$\sin x = \frac{{2t}}{{1 + {t^2}}},\tan y = \frac{{2t}}{{1 - {t^2}}}$

……(i)
and $\tan y = \frac{{2t}}{{1 - {t^2}}}$ …….(ii)
therefore,$\frac{d}{{dx}}\sin x \cdot \frac{{dx}}{{dt}} = \frac{d}{{dt}}\left( {\frac{{2t}}{{1 + {t^2}}}} \right)$

$\Rightarrow$ $\cos x\frac{{dx}}{{dt}} = \frac{{\left( {1 + {t^2}} \right) \cdot \frac{d}{{dt}}(2t) - (2t) \cdot \frac{d}{{dt}}\left( {1 + {t^2}} \right)}}{{{{\left( {1 + {t^2}} \right)}^2}}}$

$= \frac{{2\left( {1 + {t^2}} \right) - 2t \cdot 2t}}{{{{\left( {1 + {t^2}} \right)}^2}}} = \frac{{2 + 2{t^2} - 4{t^2}}}{{{{\left( {1 + {t^2}} \right)}^2}}}$

$\Rightarrow$ $\frac{{dx}}{{dt}} = \frac{{2\left( {1 - {t^2}} \right)}}{{{{\left( {1 + {t^2}} \right)}^2}}} \cdot \frac{1}{{\cos x}}$

$\Rightarrow$ $\frac{{dx}}{{dt}} = \frac{{2\left( {1 - {t^2}} \right)}}{{{{\left( {1 + {t^2}} \right)}^2}}} \cdot \frac{1}{{\sqrt {1 - {{\sin }^2}x} }} = \frac{{2\left( {1 - {t^2}} \right)}}{{{{\left( {1 + {t^2}} \right)}^2}}} \cdot \frac{1}{{\sqrt {1 - {{\left( {\frac{{2t}}{{1 + {t^2}}}} \right)}^2}} }}$

$\Rightarrow$ $\frac{{dx}}{{dt}} = \frac{{2\left( {1 - {t^2}} \right)}}{{{{\left( {1 + {t^2}} \right)}^2}}} \cdot \frac{{\left( {1 + {t^2}} \right)}}{{\left( {1 - {t^2}} \right)}} = \frac{2}{{1 + {t^2}}}$ …….(iii)

__Work to do__:
[1] In the differentiation worked example, why is 1/cos x rewritten as 1/√(1 − sin²x) before equation (iii) is reached?
[2] Carry the differentiation worked example forward from equation (iii).

__Dataset extract__:

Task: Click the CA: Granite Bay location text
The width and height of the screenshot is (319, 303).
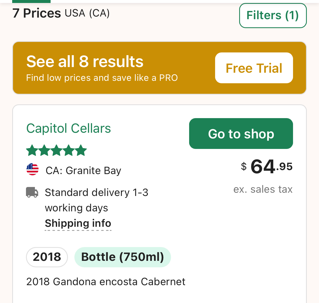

__Results in order__:
[1] Rewriting cos x as √(1 − sin²x) expresses it through sin x, which equation (i) gives in terms of t as 2t/(1 + t²). Substituting that value turns dx/dt into an expression in t alone, which then simplifies to 2/(1 + t²).

[2]
Also, $\frac{d}{{dy}}\tan y \cdot \frac{{dy}}{{dt}} = \frac{d}{{dt}}\left( {\frac{{2t}}{{1 - {t^2}}}} \right)$

${\sec ^2}y\frac{{dy}}{{dt}} = \frac{{\left( {1 - {t^2}} \right)\frac{d}{{dt}} \cdot (2t) - 2t \cdot \frac{d}{{dt}}\left( {1 - {t^2}} \right)}}{{{{\left( {1 - {t^2}} \right)}^2}}}$

$\frac{{dy}}{{dt}} = \frac{{2 - 2{t^2} + 4{t^2}}}{{{{\left( {1 - {t^2}} \right)}^2}}} \cdot \frac{1}{{{{\sec }^2}y}}$

$= \frac{{2\left( {1 + {t^2}} \right)}}{{{{\left( {1 - {t^2}} \right)}^2}}} \cdot \frac{1}{{\left( {1 + {{\tan }^2}y} \right)}} = \frac{{2\left( {1 + {t^2}} \right)}}{{{{\left( {1 - {t^2}} \right)}^2}}} \cdot \frac{1}{{1 + \frac{{4{t^2}}}{{{{\left( {1 - {t^2}} \right)}^2}}}}}$

$= \frac{{2\left( {1 + {t^2}} \right)}}{{{{\left( {1 - {t^2}} \right)}^2}}} \cdot \frac{{{{\left( {1 - {t^2}} \right)}^2}}}{{{{\left( {1 + {t^2}} \right)}^2}}} = \frac{2}{{1 + {t^2}}}$ …….(iv)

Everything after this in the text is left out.